It feels profoundly vulnerable to live life without a script. I, like many, have been vulnerable to the comforts of dogma, of seeking someone else to decide for me. I’m often paralyzed by anxiety over making the wrong choice or realizing I’ve made a mistake I cannot take back. Sometimes we do what we believe is right and discover we were wrong. But letting others decide only disempowers us. True dignity lies in developing our intuition through practice, faith, and humble reparations.
Prayer is where I honor the true source of my strength and where I appeal to what is beyond me for clarity and guidance. The most powerful prayer is one of gratitude for what has been given, what has been denied, and what has been taken away – recognizing it is all in service of our shedding and becoming. I never pray for personal gratification. I pray for clarity, courage, and kindness. I pray for resilience, acceptance, and compassion. If I seek guidance, the answers are offered simply: “Yes”, “No”, or “Not yet”. These inspire me to keep asking as I course correct. Sometimes the answer is “It doesn’t matter” or “Just love” and I realize the question that seems so urgent to me is actually irrelevant. So then I pray for help letting it go.
I also accept the answers rarely come in human terms – more often as sensations, images, metaphors, dreams. I trudge up the hill in distress and suddenly catch a rare glimpse of a redtail hawk – one of my guardians who rests in the position of expansive perception – inviting me to loosen fixation and widen my lens. I transition an important relationship and suddenly the recurring dream of missing the plane because I have so much to pack resolves as I chose a handful of vital items and board.

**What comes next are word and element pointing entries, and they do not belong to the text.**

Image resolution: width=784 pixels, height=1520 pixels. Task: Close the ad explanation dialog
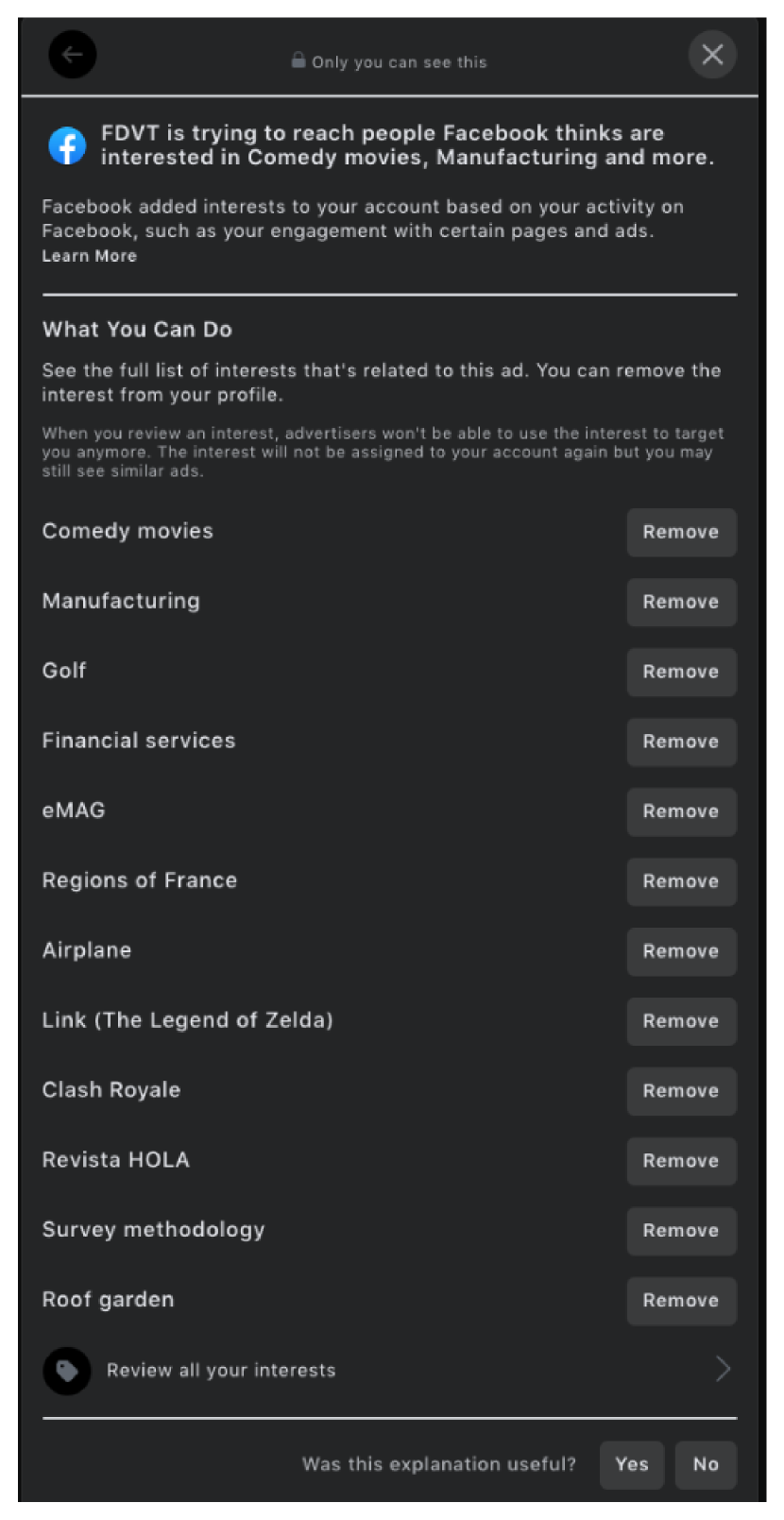pyautogui.click(x=712, y=55)
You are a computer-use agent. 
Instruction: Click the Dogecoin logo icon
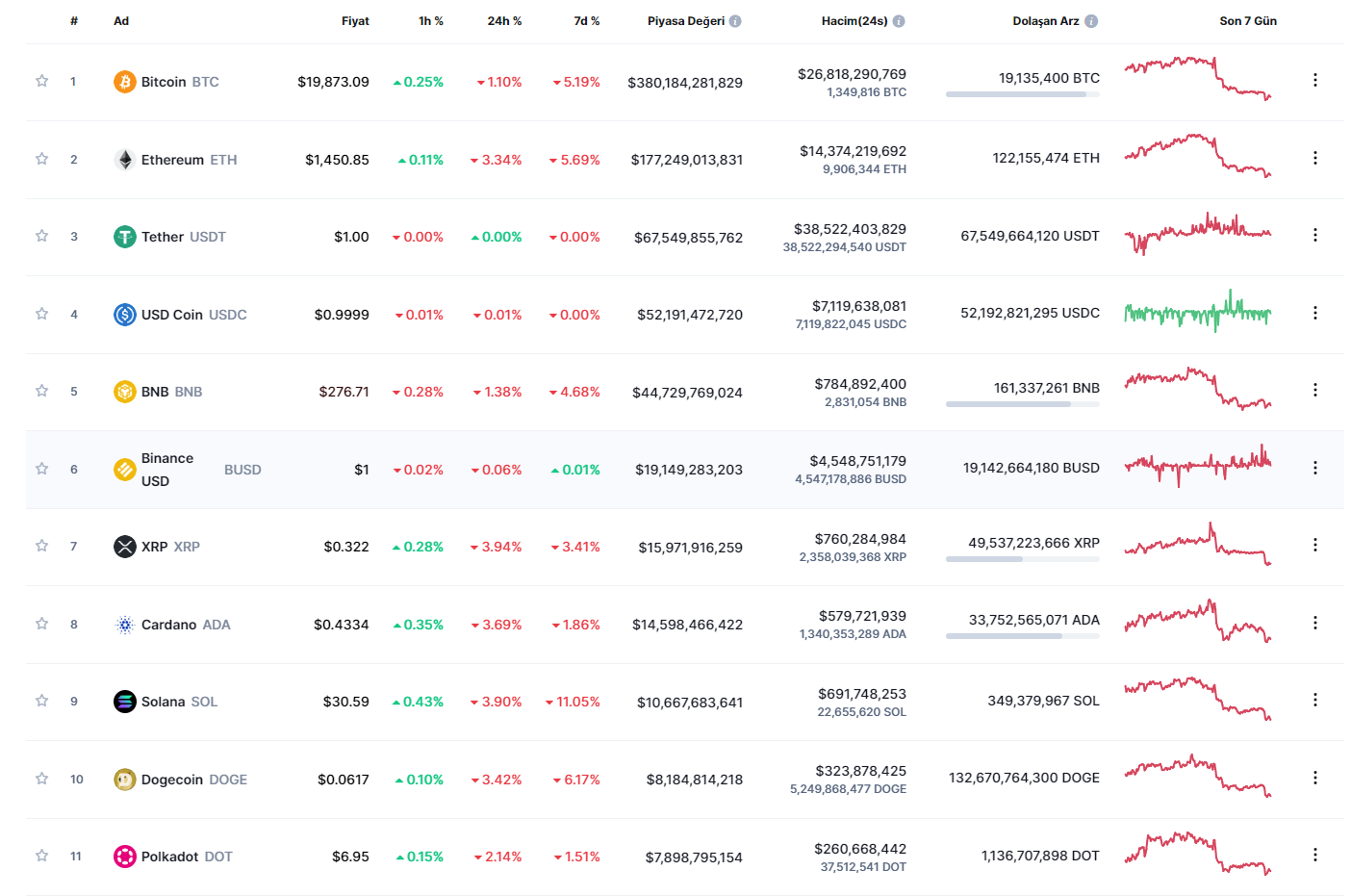pos(124,780)
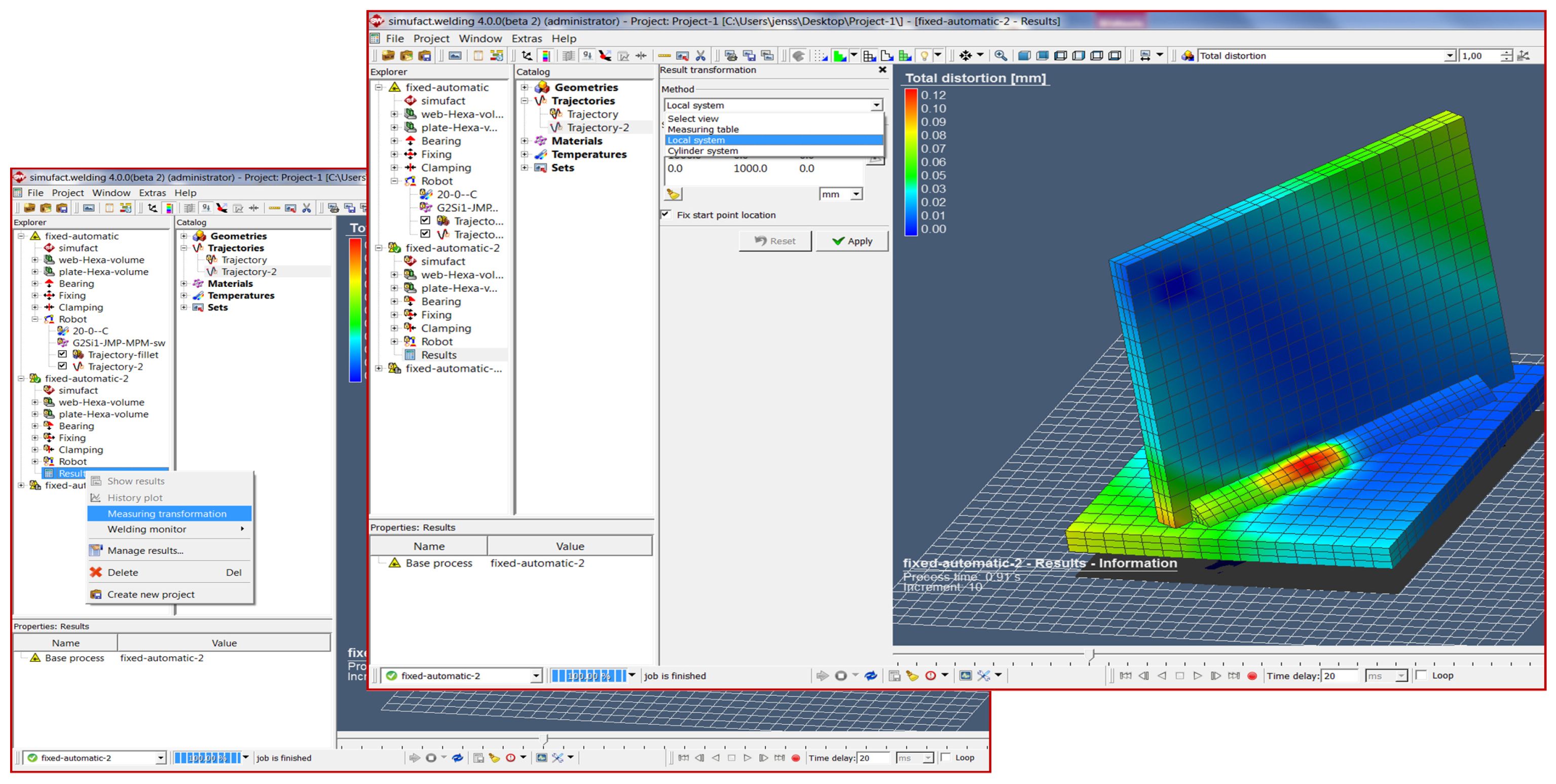Click the magnifier zoom icon in the toolbar
The width and height of the screenshot is (1556, 784).
point(1001,56)
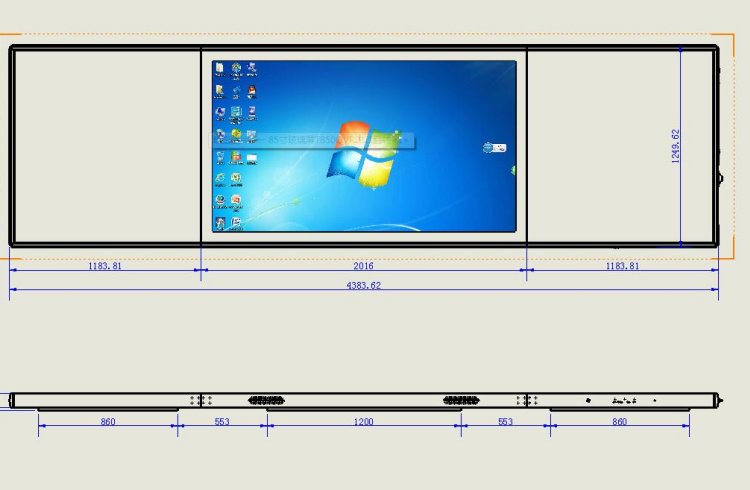Select the green icon at the screen's right edge
The image size is (750, 490).
tap(514, 170)
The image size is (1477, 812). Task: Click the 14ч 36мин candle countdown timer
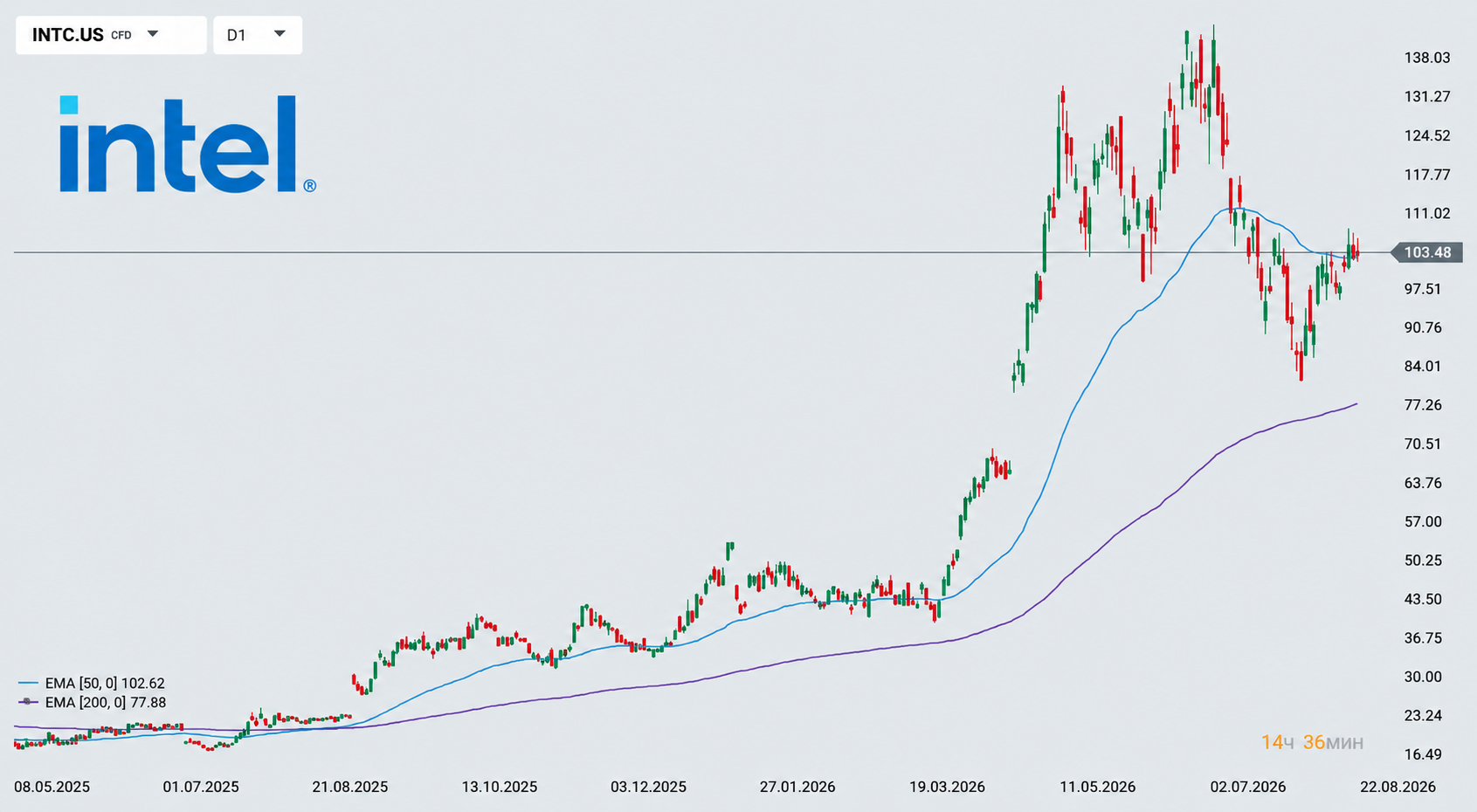coord(1312,742)
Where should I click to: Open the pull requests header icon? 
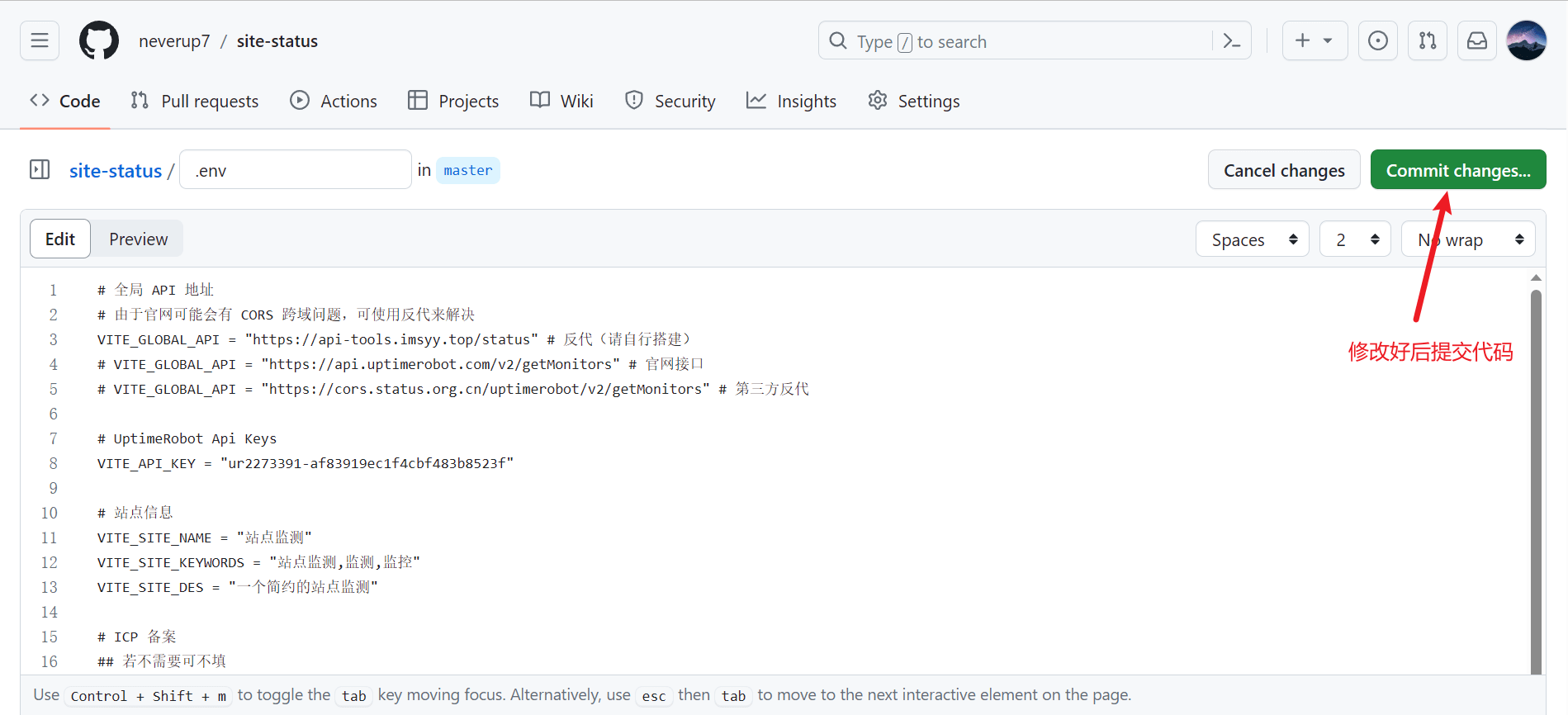click(x=1427, y=40)
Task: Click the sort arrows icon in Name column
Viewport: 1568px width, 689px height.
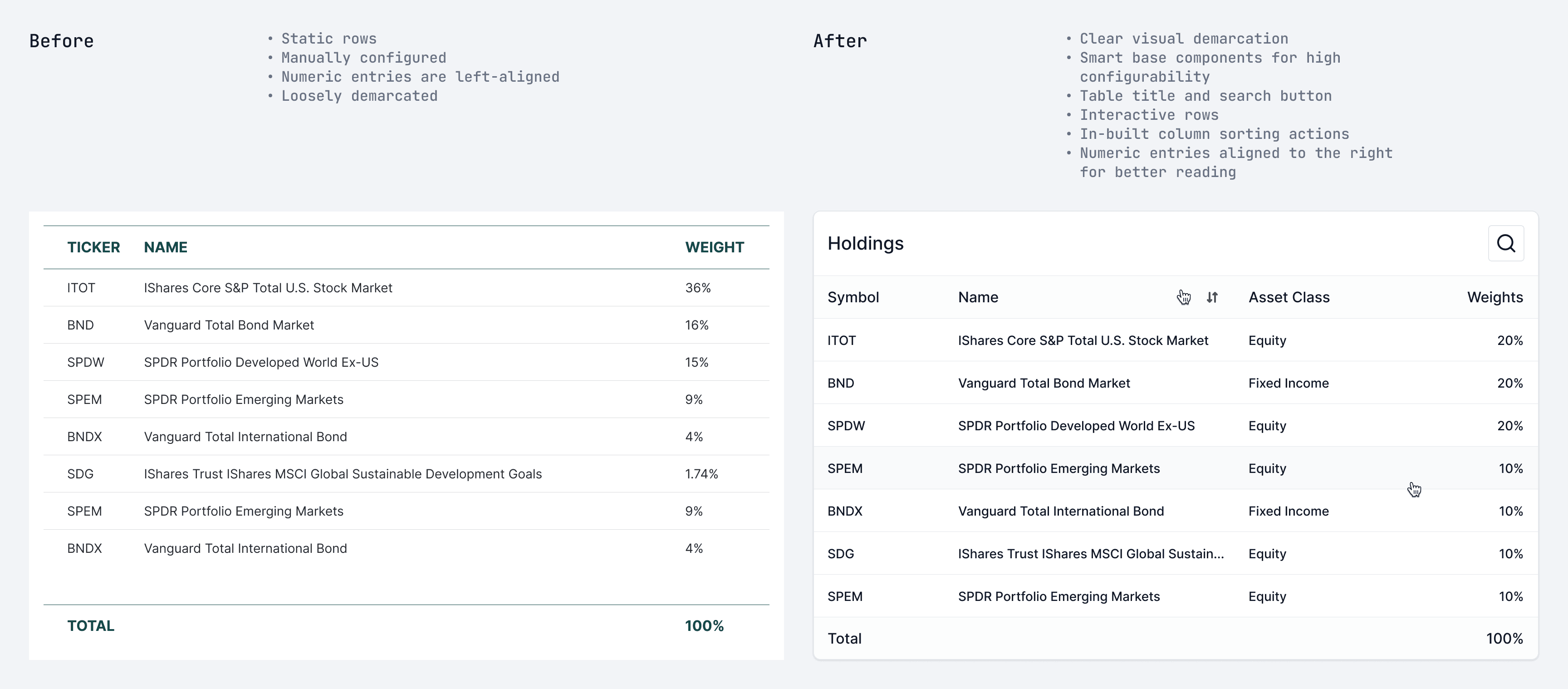Action: (x=1212, y=297)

Sometimes we can connect to an essential goodness within ourselves that guides and sustains us and solitude becomes our temple. Sometimes we are grasping in the dark and must reach for the divine in the world through art, literature, friends, healers, nature. This is all part of a reciprocal remembrance between all beings – humans, animals, plants, spirits, the cosmos itself. We are who we are because of our relationships with others – those who came before, those who walk alongside, and those who are yet to come. They are all present with us every step of the way if we remember and reach for them.
Nancy
Deep gratitude to Sangoma John Lockley, MaMngwevu, and the Xhosa people for tending the oldest shamanic tradition that is helping me reconnect me with my ancestors.